Fakat ne Gazze’de yaşanan sürecin sonlanmasında ne de Rusya-Ukrayna Savaşı’nda henüz istenen sonuca ulaşılamadı. Bu anlamda dünyada yaşanan siyasal gelişmeler karşısında Trump’ın hızlı sorun çözme arayışları Yemen’e yönelik hava harekatları dışında söylemin ötesine geçebilmiş değil.
Diğer yandan son birkaç haftada Trump yönetiminin küresel ekonomi üzerinde önemli ve uzun erimli etkiler yaratabilecek olan gümrük tarifesi değişimi yönündeki söylem ve kararları tüm diğer siyasal gelişmelerin önüne geçmiş durumda. Bugün ABD, dünyanın bir numaralı ekonomisi olma özelliğini sürdürüyor olsa da Çin gibi çok dişli bir ekonomik rakiple mücadele etmekte durumunda. Bu rekabet on yıllardır küresel ekonominin üzerine kurulu olduğu liberal ekonomi anlayışı kapsamında varlığını sürdürüyor. Bu noktada Aralık 2001 tarihinde Çin’in Dünya Ticaret Örgütü’ne üye olması önemli. Böylece Çin, küresel ekonominin kurallarına göre oynayacağını kurumsal düzeyde de göstermiş oldu.
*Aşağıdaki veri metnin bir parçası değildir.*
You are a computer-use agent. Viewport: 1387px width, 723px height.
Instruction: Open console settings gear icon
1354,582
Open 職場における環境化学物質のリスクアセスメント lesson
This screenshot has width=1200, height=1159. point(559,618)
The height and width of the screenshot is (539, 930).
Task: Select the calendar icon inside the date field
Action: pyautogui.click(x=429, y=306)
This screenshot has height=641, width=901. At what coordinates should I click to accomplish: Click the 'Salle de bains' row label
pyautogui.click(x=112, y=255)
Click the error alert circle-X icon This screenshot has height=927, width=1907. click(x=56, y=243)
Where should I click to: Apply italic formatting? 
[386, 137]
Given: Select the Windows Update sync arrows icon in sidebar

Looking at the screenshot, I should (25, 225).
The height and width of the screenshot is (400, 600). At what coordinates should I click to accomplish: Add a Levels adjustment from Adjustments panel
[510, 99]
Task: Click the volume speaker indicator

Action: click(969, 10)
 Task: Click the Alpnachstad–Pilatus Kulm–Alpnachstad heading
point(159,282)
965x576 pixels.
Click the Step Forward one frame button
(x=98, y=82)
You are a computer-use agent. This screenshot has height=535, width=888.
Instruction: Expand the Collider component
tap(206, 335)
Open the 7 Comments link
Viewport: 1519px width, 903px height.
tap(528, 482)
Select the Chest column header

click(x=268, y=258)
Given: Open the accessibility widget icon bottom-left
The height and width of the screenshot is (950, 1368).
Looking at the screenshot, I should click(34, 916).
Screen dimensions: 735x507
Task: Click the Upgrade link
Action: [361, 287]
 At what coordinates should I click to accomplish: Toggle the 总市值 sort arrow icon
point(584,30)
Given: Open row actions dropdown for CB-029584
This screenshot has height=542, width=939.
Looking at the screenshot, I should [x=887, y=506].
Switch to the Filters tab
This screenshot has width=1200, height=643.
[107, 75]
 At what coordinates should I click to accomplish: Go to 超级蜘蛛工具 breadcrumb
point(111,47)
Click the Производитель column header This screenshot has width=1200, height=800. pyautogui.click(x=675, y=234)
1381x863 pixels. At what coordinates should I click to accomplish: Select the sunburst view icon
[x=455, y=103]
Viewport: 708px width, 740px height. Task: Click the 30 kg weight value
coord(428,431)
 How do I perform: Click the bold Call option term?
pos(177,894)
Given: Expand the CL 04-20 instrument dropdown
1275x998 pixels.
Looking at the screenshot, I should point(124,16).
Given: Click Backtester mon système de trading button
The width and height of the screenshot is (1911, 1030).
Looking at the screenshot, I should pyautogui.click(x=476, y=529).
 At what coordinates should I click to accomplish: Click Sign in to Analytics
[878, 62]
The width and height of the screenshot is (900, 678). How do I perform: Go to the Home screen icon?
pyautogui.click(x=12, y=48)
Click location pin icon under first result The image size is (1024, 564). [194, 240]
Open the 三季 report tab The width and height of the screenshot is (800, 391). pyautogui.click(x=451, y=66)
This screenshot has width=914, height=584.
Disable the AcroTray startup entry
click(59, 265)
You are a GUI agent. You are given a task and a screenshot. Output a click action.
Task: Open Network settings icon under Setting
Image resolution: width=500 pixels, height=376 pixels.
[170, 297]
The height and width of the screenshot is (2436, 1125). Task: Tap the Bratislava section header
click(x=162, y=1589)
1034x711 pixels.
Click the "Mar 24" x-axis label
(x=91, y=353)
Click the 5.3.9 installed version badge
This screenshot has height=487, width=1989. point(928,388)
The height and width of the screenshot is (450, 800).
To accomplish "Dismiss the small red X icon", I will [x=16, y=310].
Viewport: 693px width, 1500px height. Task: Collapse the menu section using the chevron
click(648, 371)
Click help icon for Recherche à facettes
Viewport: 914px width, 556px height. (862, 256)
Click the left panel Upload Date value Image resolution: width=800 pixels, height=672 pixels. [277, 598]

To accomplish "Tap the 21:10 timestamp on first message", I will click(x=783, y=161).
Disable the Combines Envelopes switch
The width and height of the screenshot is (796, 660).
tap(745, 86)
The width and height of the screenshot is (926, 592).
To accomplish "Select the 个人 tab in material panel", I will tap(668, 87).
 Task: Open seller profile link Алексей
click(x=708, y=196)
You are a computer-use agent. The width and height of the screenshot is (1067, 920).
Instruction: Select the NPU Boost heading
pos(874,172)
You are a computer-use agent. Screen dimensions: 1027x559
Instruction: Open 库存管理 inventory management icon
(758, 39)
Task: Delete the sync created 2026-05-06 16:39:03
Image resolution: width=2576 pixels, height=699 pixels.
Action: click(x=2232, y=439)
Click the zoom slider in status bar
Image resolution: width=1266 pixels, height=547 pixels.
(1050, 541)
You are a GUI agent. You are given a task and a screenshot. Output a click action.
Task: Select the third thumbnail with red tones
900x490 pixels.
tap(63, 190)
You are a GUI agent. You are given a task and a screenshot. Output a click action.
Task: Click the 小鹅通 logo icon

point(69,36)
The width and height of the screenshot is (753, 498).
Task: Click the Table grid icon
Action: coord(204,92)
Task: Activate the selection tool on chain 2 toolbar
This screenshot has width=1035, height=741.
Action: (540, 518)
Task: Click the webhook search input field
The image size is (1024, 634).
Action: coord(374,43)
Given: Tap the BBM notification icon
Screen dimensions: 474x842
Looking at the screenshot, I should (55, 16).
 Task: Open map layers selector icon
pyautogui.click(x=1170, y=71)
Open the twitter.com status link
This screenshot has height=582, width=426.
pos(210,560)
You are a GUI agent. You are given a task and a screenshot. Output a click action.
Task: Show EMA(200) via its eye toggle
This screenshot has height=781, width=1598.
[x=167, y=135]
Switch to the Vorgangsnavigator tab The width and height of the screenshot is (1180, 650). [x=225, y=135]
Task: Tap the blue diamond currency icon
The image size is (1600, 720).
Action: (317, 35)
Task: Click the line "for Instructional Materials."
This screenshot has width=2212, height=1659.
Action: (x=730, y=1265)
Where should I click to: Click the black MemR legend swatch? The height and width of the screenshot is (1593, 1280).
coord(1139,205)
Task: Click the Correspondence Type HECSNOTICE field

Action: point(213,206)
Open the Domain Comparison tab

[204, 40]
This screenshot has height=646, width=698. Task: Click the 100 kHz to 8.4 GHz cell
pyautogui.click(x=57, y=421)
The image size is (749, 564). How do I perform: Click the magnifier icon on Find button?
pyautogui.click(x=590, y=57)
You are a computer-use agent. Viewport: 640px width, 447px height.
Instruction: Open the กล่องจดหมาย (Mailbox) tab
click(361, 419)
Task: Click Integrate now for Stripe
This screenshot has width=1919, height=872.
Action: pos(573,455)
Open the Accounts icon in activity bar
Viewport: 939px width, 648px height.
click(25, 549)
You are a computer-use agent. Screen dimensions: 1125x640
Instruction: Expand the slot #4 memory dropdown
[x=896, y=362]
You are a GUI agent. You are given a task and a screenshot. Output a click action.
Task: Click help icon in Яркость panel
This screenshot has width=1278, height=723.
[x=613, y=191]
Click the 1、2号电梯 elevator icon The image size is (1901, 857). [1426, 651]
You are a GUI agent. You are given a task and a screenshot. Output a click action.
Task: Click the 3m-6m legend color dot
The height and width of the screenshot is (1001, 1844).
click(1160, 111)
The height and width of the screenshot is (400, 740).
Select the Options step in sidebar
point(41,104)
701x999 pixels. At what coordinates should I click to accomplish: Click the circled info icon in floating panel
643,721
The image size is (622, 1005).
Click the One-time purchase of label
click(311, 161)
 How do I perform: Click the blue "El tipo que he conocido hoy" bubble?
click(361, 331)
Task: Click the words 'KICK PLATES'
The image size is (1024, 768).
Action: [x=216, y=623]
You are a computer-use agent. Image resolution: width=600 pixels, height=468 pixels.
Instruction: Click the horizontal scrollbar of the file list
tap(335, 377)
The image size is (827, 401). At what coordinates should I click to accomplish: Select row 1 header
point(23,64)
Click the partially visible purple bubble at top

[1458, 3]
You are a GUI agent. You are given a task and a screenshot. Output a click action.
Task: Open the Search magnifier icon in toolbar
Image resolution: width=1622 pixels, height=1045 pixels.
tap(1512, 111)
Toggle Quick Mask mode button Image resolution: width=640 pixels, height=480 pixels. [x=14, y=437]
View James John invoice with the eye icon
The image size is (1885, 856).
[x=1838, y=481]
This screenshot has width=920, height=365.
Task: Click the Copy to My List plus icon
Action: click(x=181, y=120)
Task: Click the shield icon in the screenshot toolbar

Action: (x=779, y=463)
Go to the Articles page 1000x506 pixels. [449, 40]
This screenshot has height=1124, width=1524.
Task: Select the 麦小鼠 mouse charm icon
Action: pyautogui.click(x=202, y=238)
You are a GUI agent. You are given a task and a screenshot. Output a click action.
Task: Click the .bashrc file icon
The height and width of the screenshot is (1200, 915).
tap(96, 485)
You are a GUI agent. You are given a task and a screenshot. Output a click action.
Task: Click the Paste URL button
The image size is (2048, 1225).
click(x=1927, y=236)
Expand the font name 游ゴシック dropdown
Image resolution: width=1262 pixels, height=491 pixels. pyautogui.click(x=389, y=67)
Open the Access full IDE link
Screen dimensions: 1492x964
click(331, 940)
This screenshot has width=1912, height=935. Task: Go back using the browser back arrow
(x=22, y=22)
Buna rağmen Trump yönetimi açısından Amerikan çıkarları için Çin’in ekonomik yükselişiyle mücadele en temel gündem maddelerinden birisini oluşturacak. Trump’ın ilk başkanlık döneminde Aralık 2017’de yayınladığı Ulusal Güvenlik Stratejisi’nde Rusya ve Çin’in Amerikan gücüne ve çıkarlarına meydan okuduğu tespitine yer verilmişti. Aynı stratejide Çin’in ekonomik faaliyetlerinin jeopolitik hırsları da içerisinde barındırdığı belirtilmişti. İkinci Trump yönetimi tarafından da Çin’in ticari ve ekonomik faaliyetlerinin haksız ve adaletsiz unsurlar barındırdığı eleştirisi sıklıkla dile getirilmekte. Fakat Trump’ın Çin’i de içerecek şekilde dünyadaki birçok ülke için gümrük tariflerini yükseltme kararı, küresel ticari faaliyetleri sınırlandırarak küresel ekonominin küçülmesini beraberinde getirebilecektir. Oysa ABD, kurulduğu andan itibaren “tüccar ulus” (trading nation) olarak anılmıştır. Bunun temel nedeni de ticari ve ekonomik faaliyetler anlamında küresel angajman bu ülkenin tarihi boyunca neredeyse aksamadan sürmüştür. Bugün Trump yönetiminin ulusal ekonomiyi güçlendirme ve koruma arayışları ABD’nin küresel ekonomik angajmanı ile çelişmektedir. Diğer yandan bu korumacı ekonomi politikaları dünya tarihinin gösterdiği üzere uluslararası alanda politik gerilimleri de beraberinde getirebilmiştir. Ve son çare olarak politik gerginlikler yerlerini silahlı çatışmalara bırakmışlardır.
Daha önceki yazılarımda da ifade ettiğim üzere “züccaciye dükkanına girmiş bir fil” ile karşı karşıyayız. Daha önceki sorumsuz tutumları başka ülkelerinin siyasi konumları ve egemenlik haklarına dair söylemleri içermişti. Son dönemde ise bu tür öngörüden noksan söylemleri ve kararları ekonomi alanında görmekteyiz. Yazımızın başlığı olan Trumpizm, sanırım “Önce Amerika” diye çıkılan yolda, tüm dünyanın feda edilebileceği bir anlayışa doğru alınan yolu tanımlayacak.